During the admission I was so grateful to the nurses and Dr’s who looked after me. It was a long admission with several attempts and fails at getting access and bloods, weaning of steroids and then increasing steroids and a lot of frustration as to why I just wasn’t getting better. The care I received in this respiratory ward was second to none. I could not have asked for better. The staff were all willing to let me self manage but if I needed help they would be there compared with the respiratory ward in the other hospital where you feel like you are being a pain if you ask for anything and they just kick you home whenever they feel. 2 weeks was a long time but they really made sure I was feeling better and made sure my chest was better and explained and worked with me to self manage to the best I could.
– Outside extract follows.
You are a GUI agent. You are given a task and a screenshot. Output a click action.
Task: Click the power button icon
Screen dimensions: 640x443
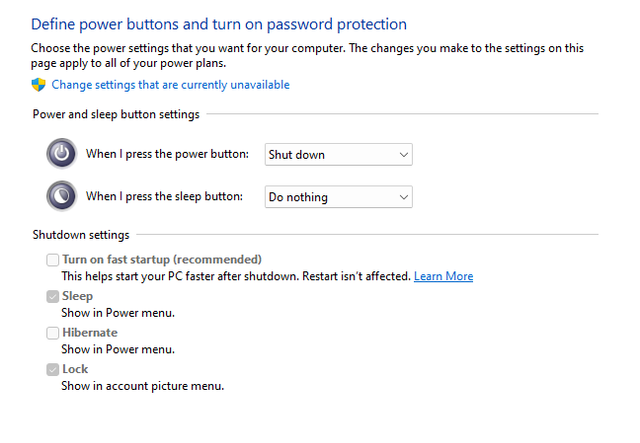pyautogui.click(x=62, y=154)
This admission was also very eye opening as it made me realise just how bad my care has become and how much I am doing myself in order to just get myself through. I have been frustrated with my respiratory team for a good while now as felt they don’t look at you as a whole person rather they just want you to be on the least amount of medication possible no matter how awful you feel. I wasn’t prepared to do this as I love my job and am quite a social person so would prefer to need that little bit more medication if it meant I had some quality of life so for a long time I have been muddling through myself trying to find the balance and always worrying what if I did something wrong and end up in hospital and end up being told off for increasing my steroids etc. I had quite a few bad experiences when looking for help from the resp team regarding various things such as when I was exposed to shingles etc. I ended up feeling quite scared to ask them for any advice or help. A few other scary things came out of this admission as well which I didnt know and that was that I have had abnormal ECG’s for the past year- more abnormal than before which no one told me about. As a result of all of this I have decided to cut all ties with my current respiratory team and move all my care to the Western. They may specialise more in CF than they do brittle asthma but I have confidence in them, the team there is willing to help and I think I can work with them to get my health back. I was thinking back and the last time I really understood my asthma and had a good treatment plan was with my old consultant at the Western before he retired, so maybe moving everything back here and although it will be a different consultant it might just get me that stability again.
There is still going to be the time that I see my old team if I am admitted via A&E but they won’t have control of my care and would only ever need to treat the acute setting.
I know that my health is not going to change overnight and in fact this admission is going to take some getting over and some work to get back on my feet but I can do this positivity knowing that my care is changing.